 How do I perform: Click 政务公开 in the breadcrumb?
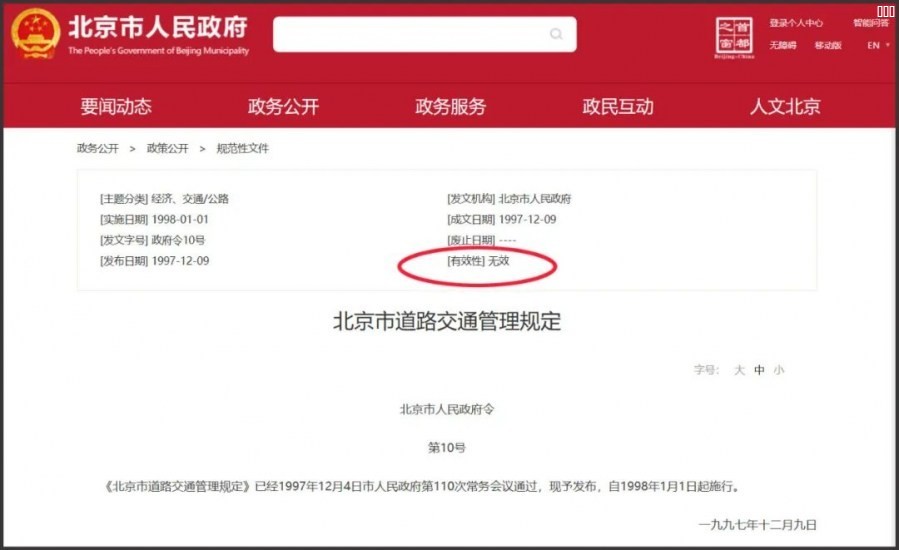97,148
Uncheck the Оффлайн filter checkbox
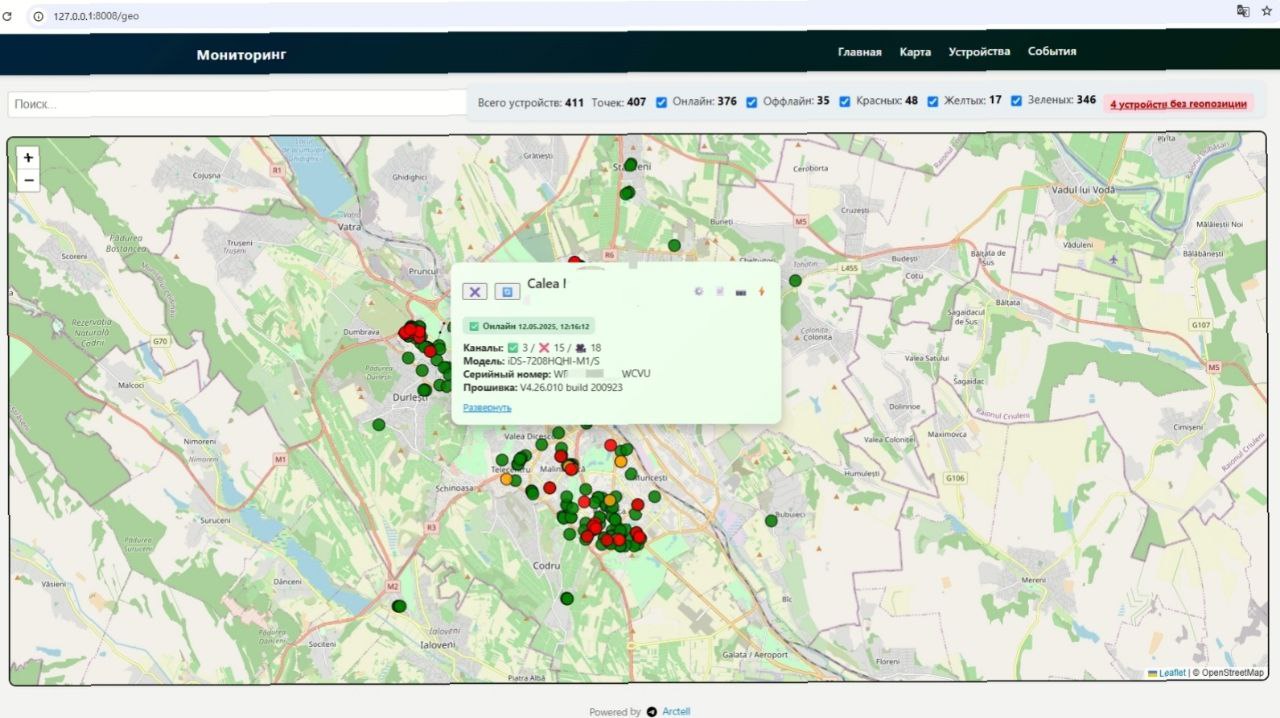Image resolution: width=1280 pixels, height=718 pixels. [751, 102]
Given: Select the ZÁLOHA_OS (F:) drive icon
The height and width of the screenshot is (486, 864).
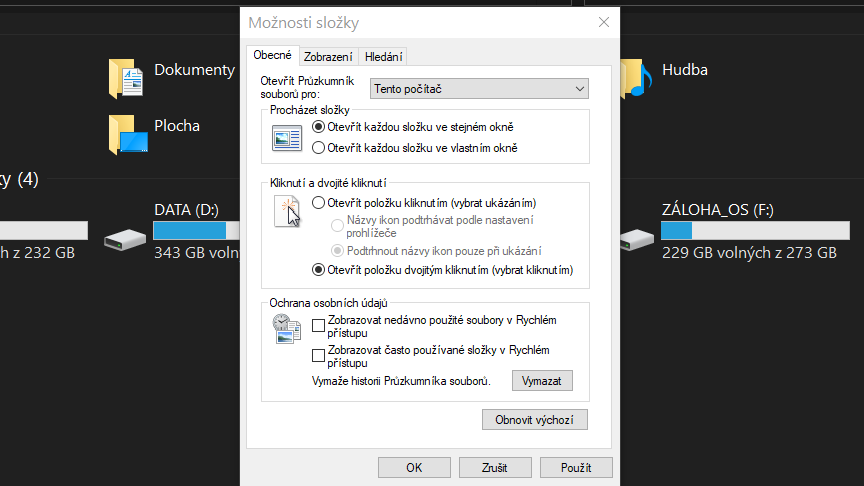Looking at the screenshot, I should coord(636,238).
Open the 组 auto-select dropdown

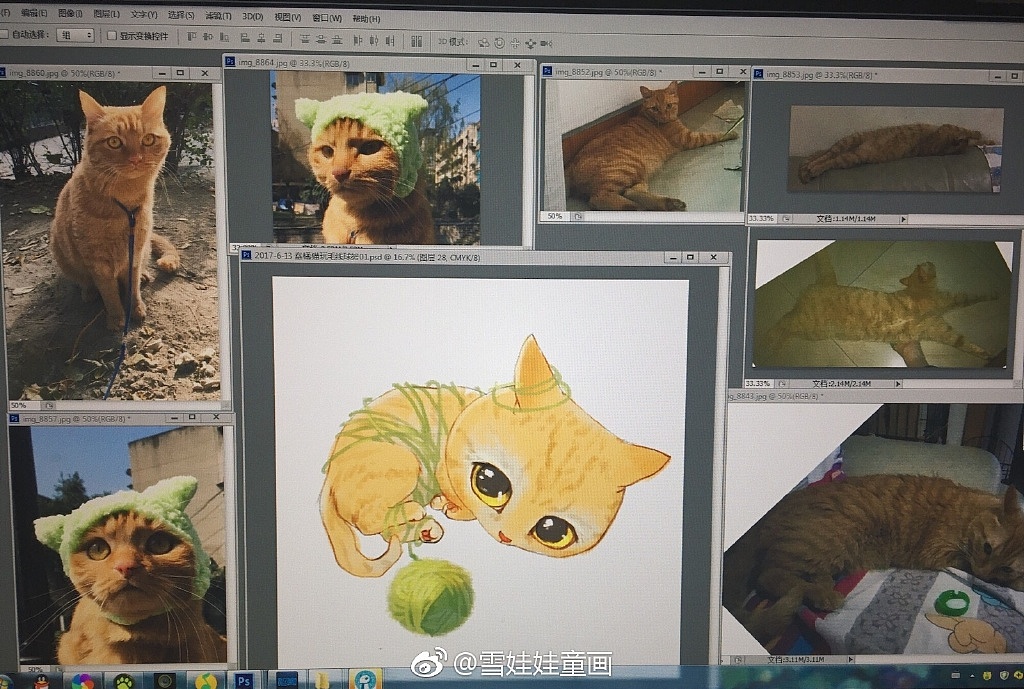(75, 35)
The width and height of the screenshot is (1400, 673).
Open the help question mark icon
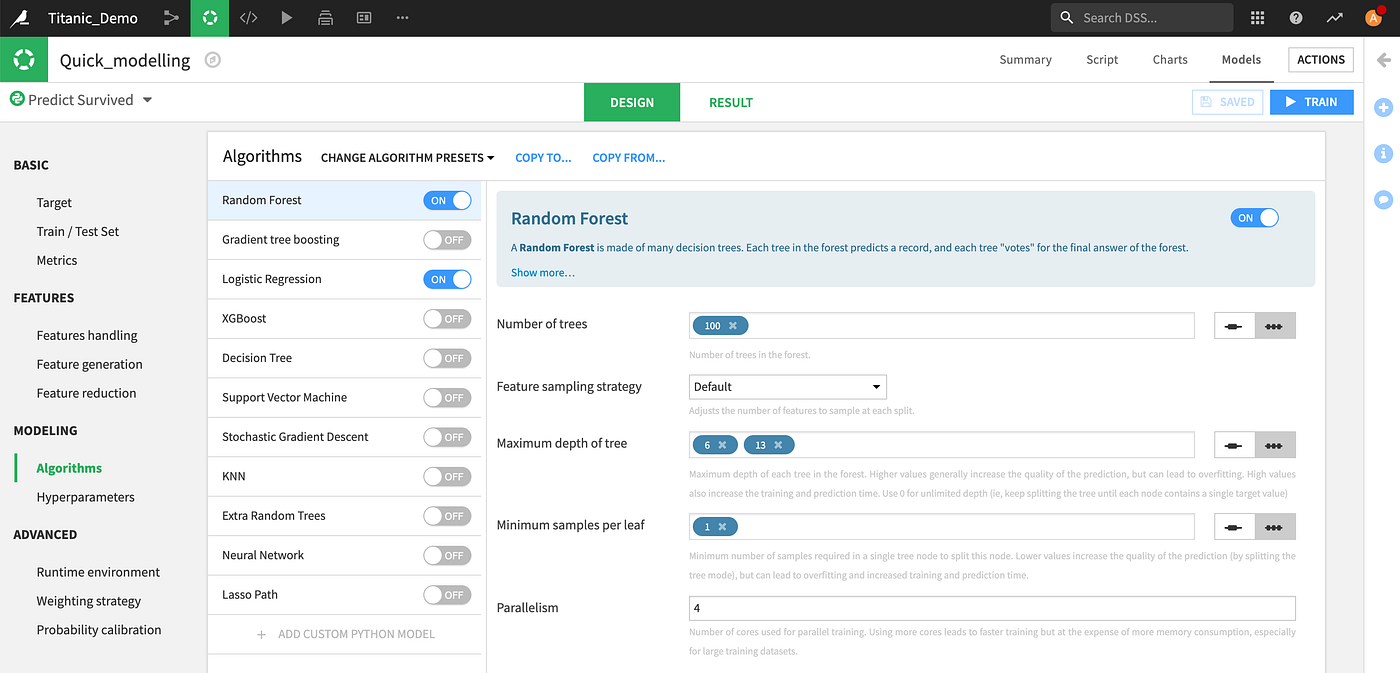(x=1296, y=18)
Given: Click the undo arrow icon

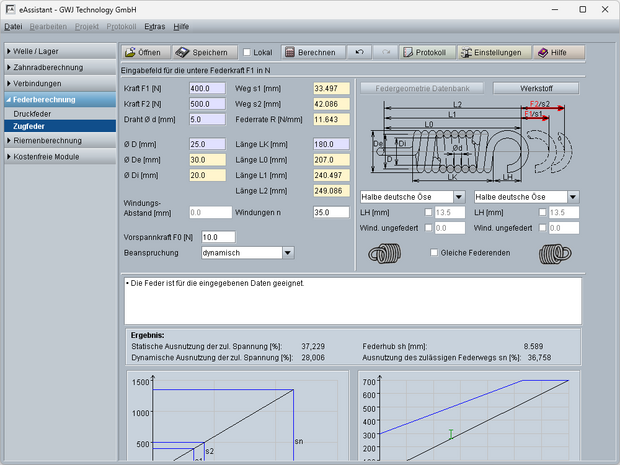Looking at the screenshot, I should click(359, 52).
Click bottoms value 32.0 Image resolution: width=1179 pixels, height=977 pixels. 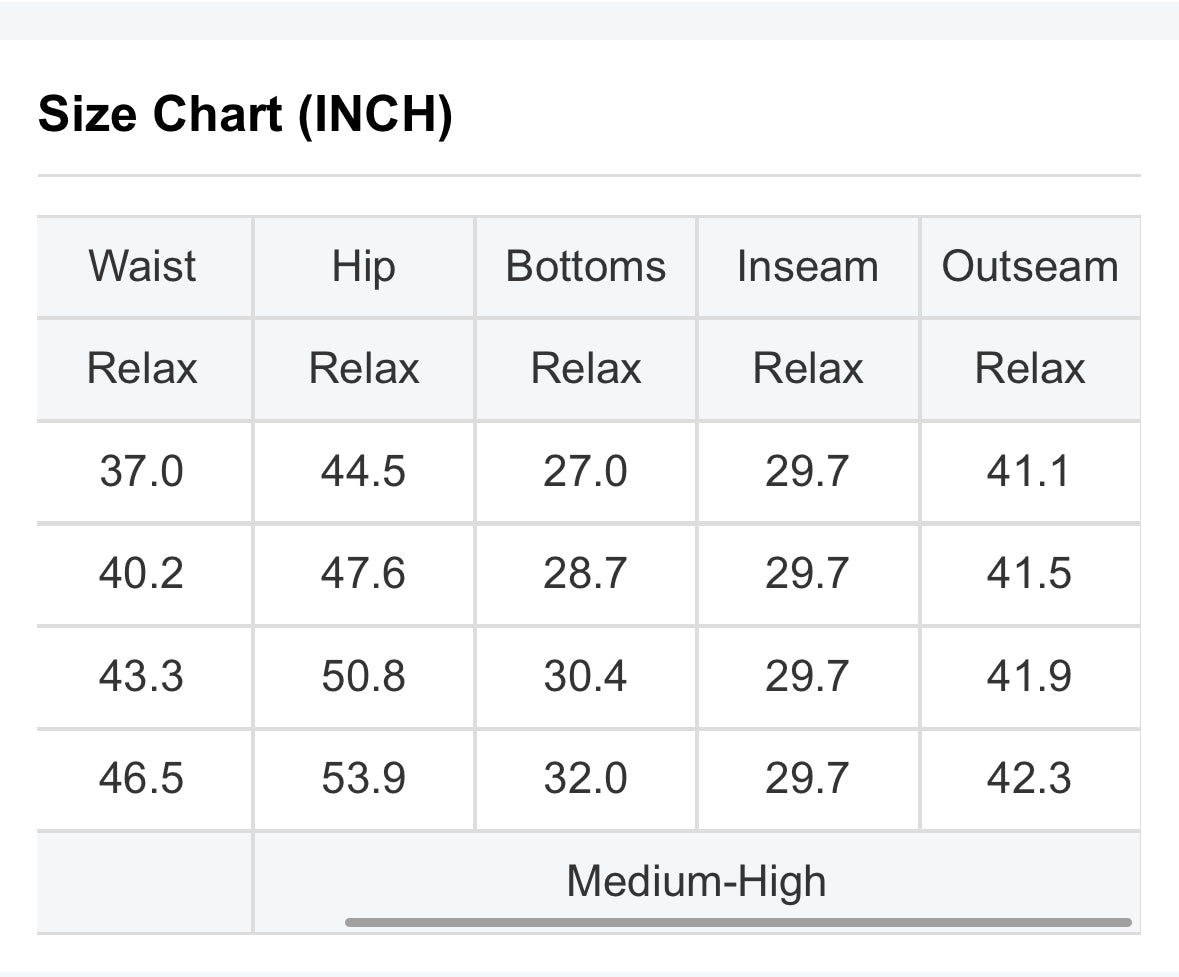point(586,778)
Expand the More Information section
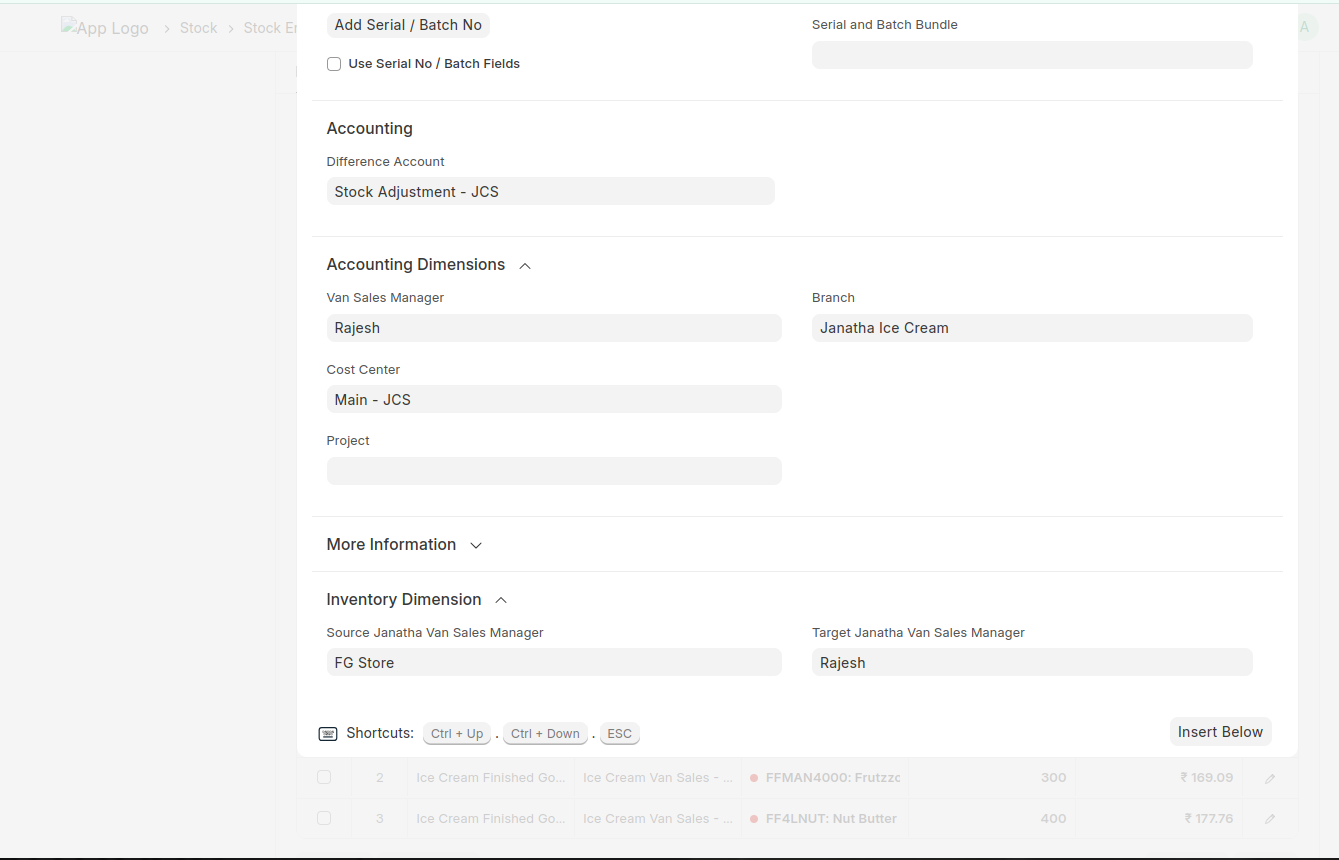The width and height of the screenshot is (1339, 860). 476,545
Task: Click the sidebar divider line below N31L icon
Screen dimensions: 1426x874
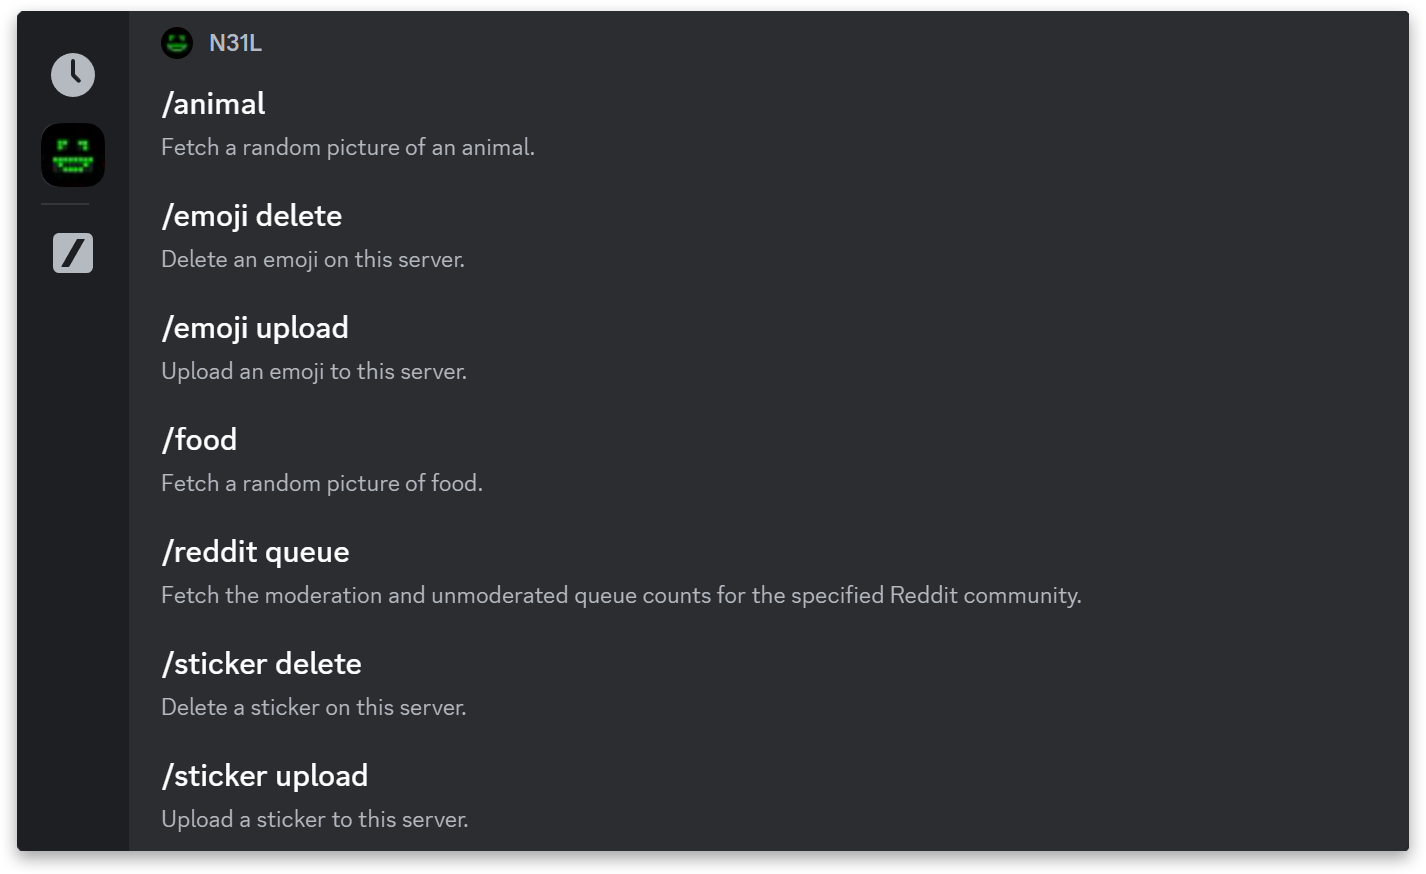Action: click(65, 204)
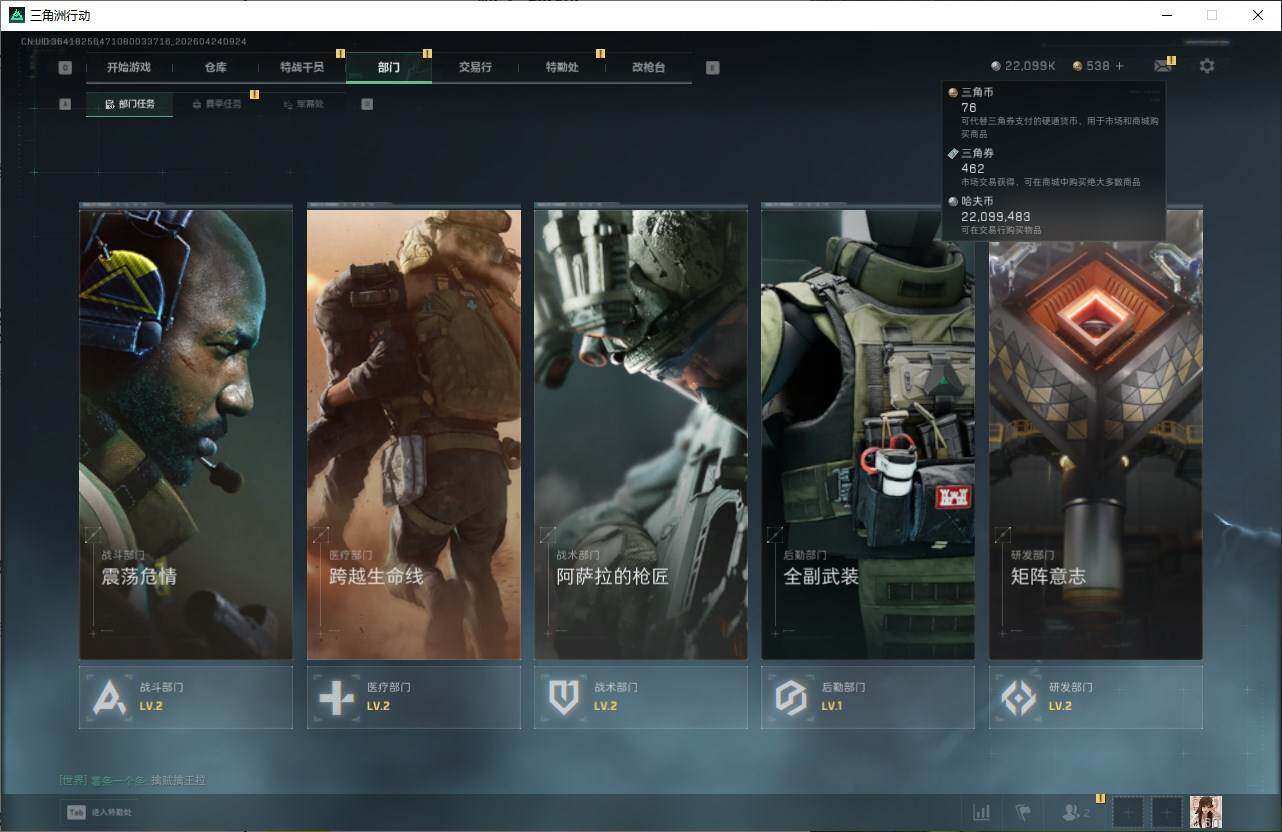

○ ○ ○ ○ ○

TASK INSTRUCTIONS ::
Retype, word for word, only the line holding "Expand the More Information section" and the lines after it through the final line of the listing above, and leave every picture out.

RESULT BELOW ::
Expand the More Information section
The width and height of the screenshot is (1339, 860). 476,545
Task: Click the sidebar divider line below N31L icon
Screen dimensions: 1426x874
Action: click(65, 204)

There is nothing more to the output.